Posted: August 21, 2015
Written by: Andrew Buck
Hackers recently made good on their threat to release data stolen from the Ashley Madison website. It’s the latest development in a massive – and embarrassing – high-profile data breach. Here are three things you can learn from this incident:
- Mandatory privacy breach notification isn’t yet in force, in Manitoba (Alberta has mandatory breach notification, but it only applies to business carried on in that province). But, it’s only a matter of time. The federal private sector privacy law has introduced breach notification obligations, but they aren’t yet in force. Manitoba, meanwhile, has its own private sector privacy legislation, which contains breach notification requirements, but this legislation is also not yet in force.

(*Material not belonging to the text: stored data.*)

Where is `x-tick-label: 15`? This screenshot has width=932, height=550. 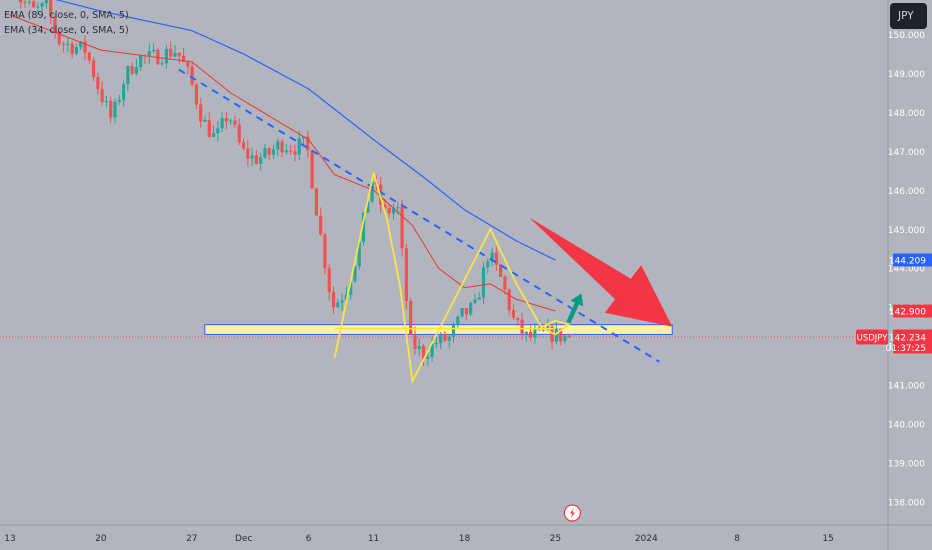 x-tick-label: 15 is located at coordinates (828, 539).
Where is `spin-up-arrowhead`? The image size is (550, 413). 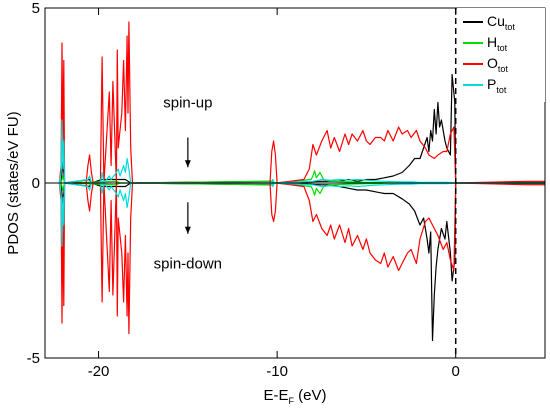
spin-up-arrowhead is located at coordinates (188, 164).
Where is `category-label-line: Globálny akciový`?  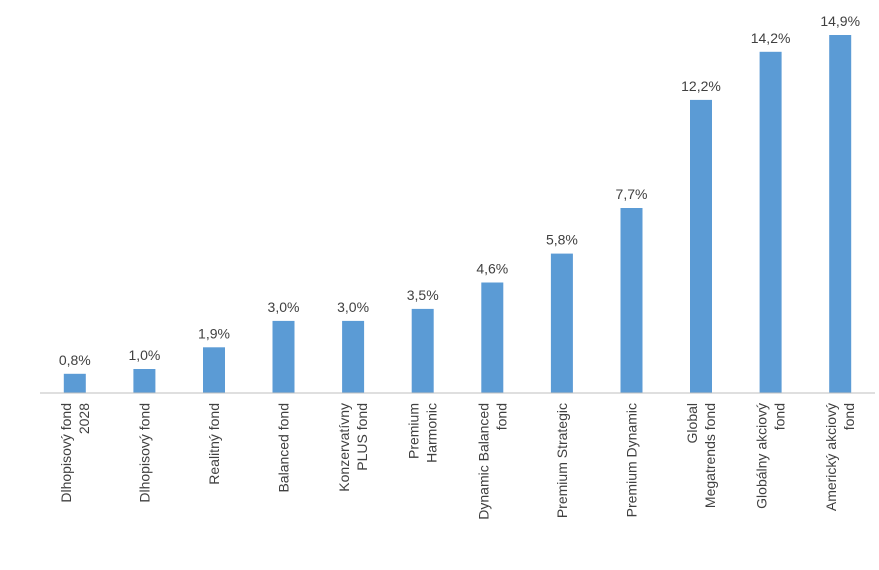 category-label-line: Globálny akciový is located at coordinates (762, 456).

- Apparently, many of the email addresses which were used to log in to Ashley Madison came from workplace accounts. While that doesn’t necessarily mean users were using work email to sign up (since third parties could enter others’ email addresses, as a hoax), it suggests that at least some people were using work infrastructure to access Ashley Madison, and, potentially, logging in at their workplace. Since the Supreme Court of Canada has indicated that people have Charter protected rights in their internet browsing habits, this is a good reminder that all workplaces should have acceptable use policies, which clearly communicate to employees what can (and can’t) be done with workplace technology, during work time.
- Cyber security insurance is not a new development, but you’d think that high profile breaches like this will continue to raise its profile. There are policies which contemplate and provide protection against hacker attacks. The coverage limits of each policy need to be carefully considered, but the point is, there are insurance products out there which contemplate this sort of loss.